Tracking the weapons as they closed in on Jabba Top, pilots in the air and controllers on the ground knew history had already been made. The IAF weaponry was about to hit targets on Pakistani soil for the first time in over forty-seven years—and, crucially, for the first time when the two countries weren’t involved in a full-blown war. The very act of pushing the button and letting those bombs loose was a message, the IAF leadership would tell pilots in a debrief later.
Seconds after the weapons release, a warning call went out to the Mirages as they tracked the bombs screaming towards their targets using infrared sensors. Three Pakistani jets had been scrambled from the Minhas air base in Pakistan’s Kamra town, just over 60 km north-west of Islamabad. Tracked by the Indian Phalcon jet, the Pakistani fighters, believed to be Chinese-origin JF-17 Thunder jets, flew at full throttle towards PoK. It was near impossible for Pakistani defences to know that Indian bombs were headed towards Balakot.
With Pakistani jets inbound, Indian controllers on the Phalcon jet instructed the Mirage pilots to turn around immediately, drop altitude quickly and return across the LoC. With the Pakistani jets well over 50 km away, the six jets would cross back between Chowkibal and the Leepa Valley, flying close to Chakothi, one of the targets that had been considered but dropped in favour of Balakot.

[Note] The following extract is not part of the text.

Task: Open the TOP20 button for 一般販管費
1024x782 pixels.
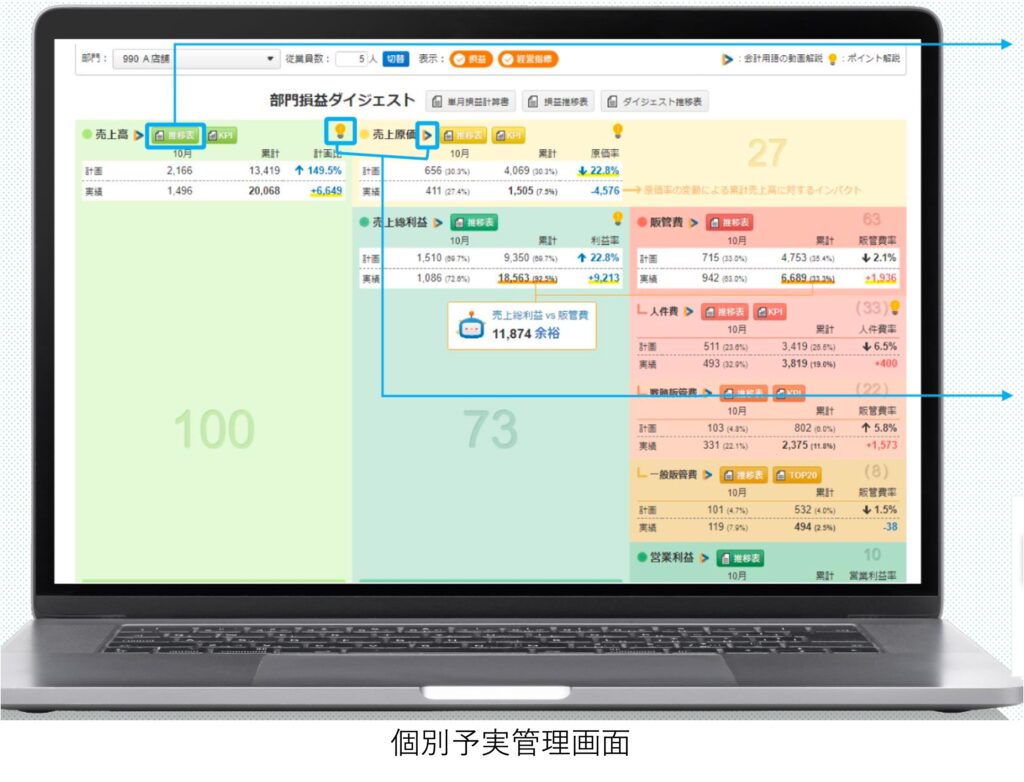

The intrusion into hostile airspace had lasted only a few minutes. The six Mirages, their backs watched by the Phalcon jet, landed safely in Srinagar. The other Mirages and Su-30s from the second and third pack would also be summoned back to bases in Punjab. A debrief of the full mission would later affirm that the second and third packs had very ably lured Pakistani ‘first responder’ F-16s away from the area of attack to the north, and kept them engaged and ‘on edge’ until the strike mission was complete. The Netra early warning jet from Bathinda would record the deception, providing compelling battlespace imagery for post-mission discussions.
Thirty hours after the air strikes on Balako
t, the historic mission would be overshadowed briefly by Pakistan’s retaliation attempt over the LoC in the Sunderbani sector near Jammu, using a pack of fighters that included F-16s, Mirage IIIs and JF-17s from the Sargodha and Rafiqui air bases. While the Balakot air strikes had passed without the names of any of the Indian pilots or personnel involved reaching the media, one name would per force become public the following morning. Wing Commander Abhinandan Varthaman, in his MiG-21 Bison jet, would be shot down while chasing a Pakistani intruder back across the LoC. With its pilot repatriated to India barely 48 hours later, the IAF would publicly credit Varthaman with having shot down a Pakistani F-16 jet during the air joust, triggering an uninterrupted storm of claims and counterclaims, with questions likely to linger indefinitely.
The true history of that late winter week, however, would be in the work done in darkness by a group of IAF pilots—many of them young—who, under instructions, had flown into the most hostile airspace imaginable, to conduct a mission never done before. Each of those pilots will have known the risks and the substantial chances that they could be shot down by ground fire or surface-to-air missiles in an area that was on high alert. Just how the Indian Mirages managed to make their way so deep into PoK unchecked will likely be a low-profile introspection within Pakistan’s military. Just as the events of the following morning will be one for the IAF.
While the authors have interviewed several officers involved or familiar with the 26 February mission, the pilots must remain nameless. At the time that this book is published, the historic air strike on Balakot remains a classified operation.